> Work instructions:
- a) In the East Hampton election article, how many votes did Gretta Leon receive according to the unofficial results?
- b) Reproduce the East Hampton election article starting with "According to unofficial" and going on through "2,037 votes, respectively.".

> Document text:
----------------
In a big night for East Hampton Town Democrats, Councilwoman Kathee Burke-Gonzalez was elected supervisor Tuesday and will become the fourth woman to hold that post in the town’s history. With all 19 election districts reporting, the Suffolk County Board of Elections’ unofficial tally had Ms. Burke-Gonzalez and her running mates, Councilman David Lys and Tom Flight, cruising to victory over their Republican opponents.
Democrats also dominated in every other local race, including for nine trustee seats, with voters returning the seven incumbents who sought re-election, six of them Democrats and one a Republican who is cross-endorsed by Democrats. Two more Democrats -- one also cross-endorsed by the town’s Republican committee -- won seats as well. That campaign is covered separately.
According to unofficial results from the board of elections, Ms. Burke-Gonzalez, who with her colleagues also appeared on the Working Families Party line, had 4,334 votes. Her Republican and Conservative Party challenger, Gretta Leon, had 2,067 votes. Mr. Lys and Mr. Flight, a Montauk resident and first-time candidate, had won 4,330 and 4,037 votes, respectively. Their Republican and Conservative Party challengers, Scott W. Smith and Michael Wootton, were trailing with 2,078 and 2,037 votes, respectively.
Absentee ballots already received by the board of elections are included in the unofficial count, a board official said on Tuesday, though the deadline to receive them is Tuesday, Nov. 14. Votes cast by affidavit at polling stations were also tallied on Election Night, the official said.
----------------
> Stored data:
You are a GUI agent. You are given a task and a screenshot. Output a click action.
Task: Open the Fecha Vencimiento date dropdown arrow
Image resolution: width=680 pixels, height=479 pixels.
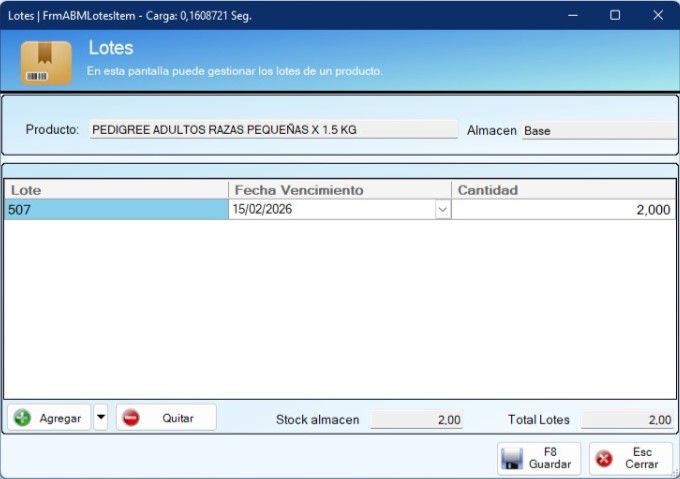click(442, 210)
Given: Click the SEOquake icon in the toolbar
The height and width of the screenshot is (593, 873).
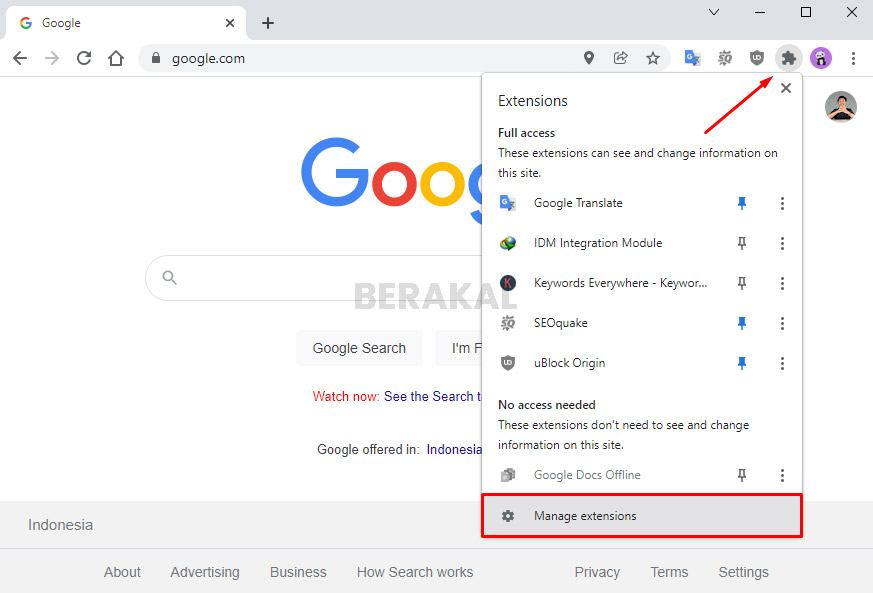Looking at the screenshot, I should (x=724, y=58).
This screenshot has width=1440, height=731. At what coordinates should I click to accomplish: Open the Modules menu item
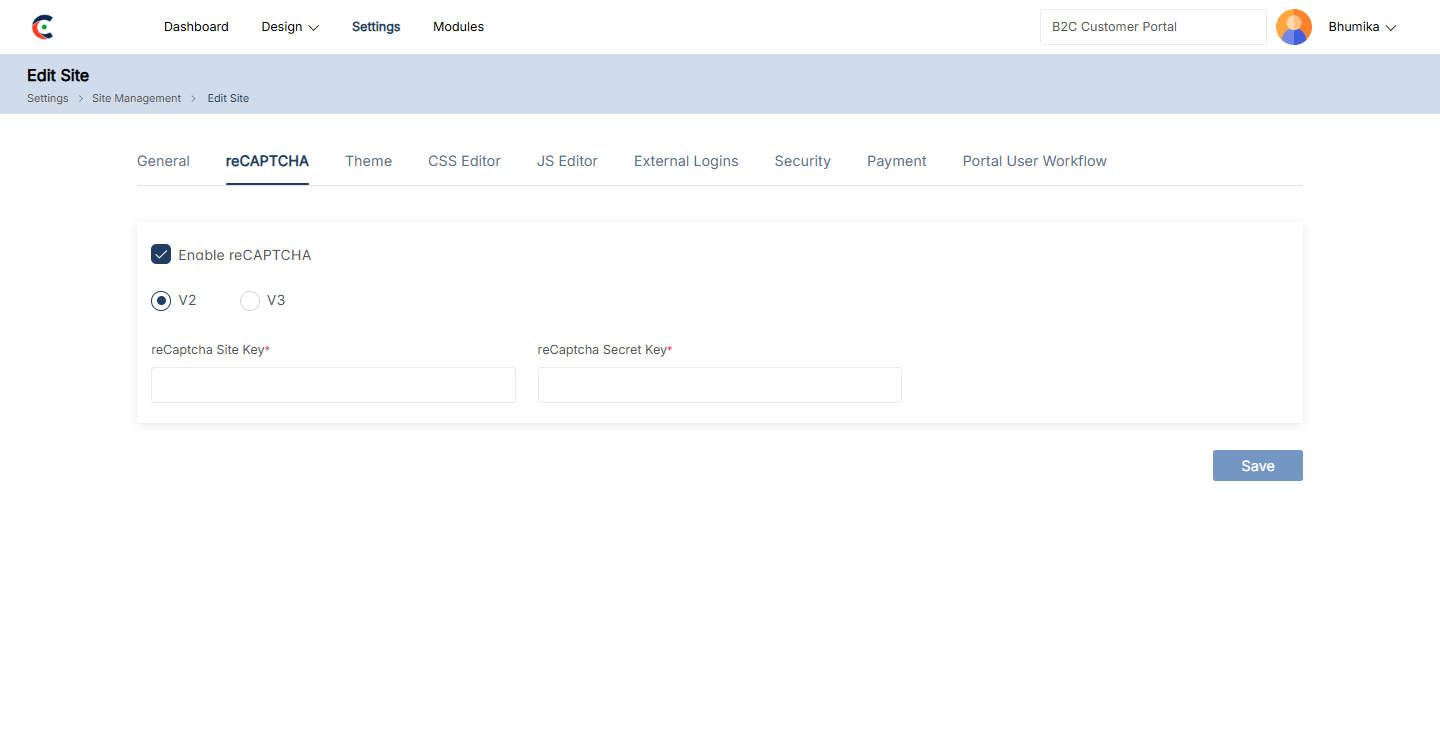(458, 27)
----------------
> Outputs by task:
- a) 2,067 votes.

- b)
According to unofficial results from the board of elections, Ms. Burke-Gonzalez, who with her colleagues also appeared on the Working Families Party line, had 4,334 votes. Her Republican and Conservative Party challenger, Gretta Leon, had 2,067 votes. Mr. Lys and Mr. Flight, a Montauk resident and first-time candidate, had won 4,330 and 4,037 votes, respectively. Their Republican and Conservative Party challengers, Scott W. Smith and Michael Wootton, were trailing with 2,078 and 2,037 votes, respectively.